## Extracted text
★ ★ ★ ★ ★ ★ ★

Pak Taliban More Than A
Match For The Army - International Terrorism
Monitor---Paper No. 540
By B. Raman
The Tehrik-e-Taliban
Pakistan (TTP) headed by Baitullah Mehsud
and its various constituent units in
different sub-tribal areas headed by local
sub-tribal chiefs have proved themselves to
be more than a match for the Pakistan Army
as it struggles to cope with a spreading arc
of Taliban presence and operations right
across the Pashtun tribal belt and with its
undamaged ability to hit beyond the
frontlines in cities and cantonments located
in non-tribal areas whenever it wants.
2. Widespread Pashtun
anger against the US and the Pakistani
military continues to be the main motivating
force of the TTP. There are no signs----at
least not yet--- that feelings of Pashtun
nationalism influence the TTP's operations.

★ ★ ★ ★ ★ ★ ★

## Activity 1
Return the passage from the article about the Pakistani Taliban that begins at the words "2. Widespread Pashtun" and stops after the words "the TTP's operations.".
## Activity 2
Using the article about the Pakistani Taliban, answer these questions:
(a) Who heads the Tehrik-e-Taliban Pakistan?
(b) What does the article name as the main motivating force of the TTP?
(c) What paper number does the International Terrorism Monitor give this piece?
Rely on the article about the Pakistani Taliban alone.

## Raw data

★ ★ ★ ★ ★ ★ ★

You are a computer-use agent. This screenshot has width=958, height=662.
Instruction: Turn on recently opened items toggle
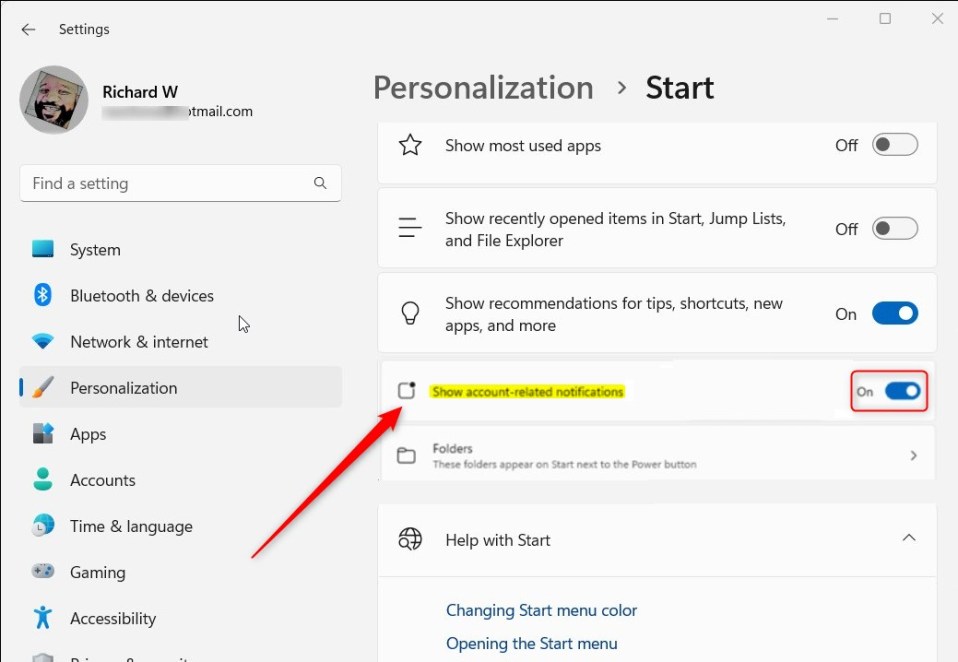894,229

★ ★ ★ ★ ★ ★ ★

## Task solution 1
2. Widespread Pashtun
anger against the US and the Pakistani
military continues to be the main motivating
force of the TTP. There are no signs----at
least not yet--- that feelings of Pashtun
nationalism influence the TTP's operations.

## Task solution 2
(a) Baitullah Mehsud
(b) Widespread Pashtun anger against the US and the Pakistani military
(c) Paper No. 540